Under capitalism, a subset of human productive activity gets marked off as "labor." Labor has a number of special characteristics, most obviously that it is carried out at the direction of a boss. But for current purposes, the most important distinctive characteristics of the activity that we call "labor"  are (a) it carries a price tag, the "wage," with labor that is somehow similar carrying a similar wage. And (b) labor becomes substantively more similar over time, with the disappearance of specific skills and increasing interchangeability among the human beings performing it; it follows from this that the wage also become uniform. To the extent that (a) is true, we can attribute a "cost" to some particular set of conditions and to the extent (b) is also true, that cost will correspond to the hours of labor expended maintaining those conditions. Of course all productive activity additionally requires many conditions, both natural and social, that are not reflected in labor hours. In particular, a great deal of passive social cooperation is required for any productive activity, especially when there is an extensive division of labor.

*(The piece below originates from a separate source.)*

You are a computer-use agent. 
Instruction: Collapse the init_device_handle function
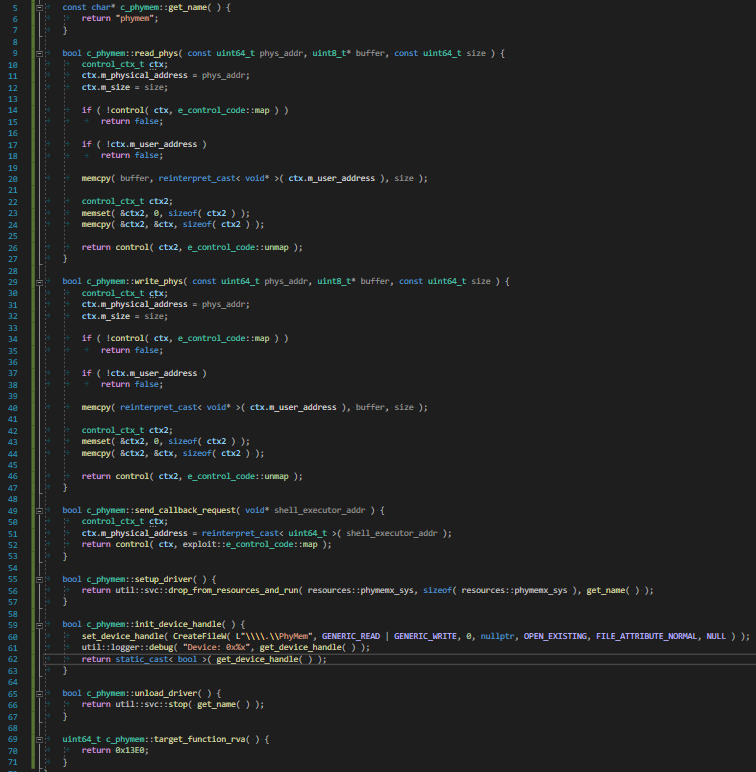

Even in the pure case, where labor is completely homogeneous and all production is carried out for profit, under identical conditions and with no barriers to competition, there will not in general be a unique mapping from labor hours to costs or relative prices. The best we can do is to reduce all the infinite possible sets of relative prices to variation along a single dimension, with one set of relative prices corresponding to each possible profit rate. (I think this is Sraffa's point.)

So the description of assets in group 1 is correct -- but only with respect to one particular way of describing one particular way of organizing production, not as statements about reality in general. The productive activity that takes place in a factory does, of course, require the past activity that resulted in the existence of the factory. But it requires lots of other activity as well, much of which is not counted as "labor." And the fact that "labor" is a measurable input at all only holds to the extent that the productive activity has been deskilled and homogenized, a sociological fact that is never completely true and is not true at all in most historical contexts.

The think you have to avoid is believing that quantities like "value" or "cost" have any existence outside the specific social relations of capitalism.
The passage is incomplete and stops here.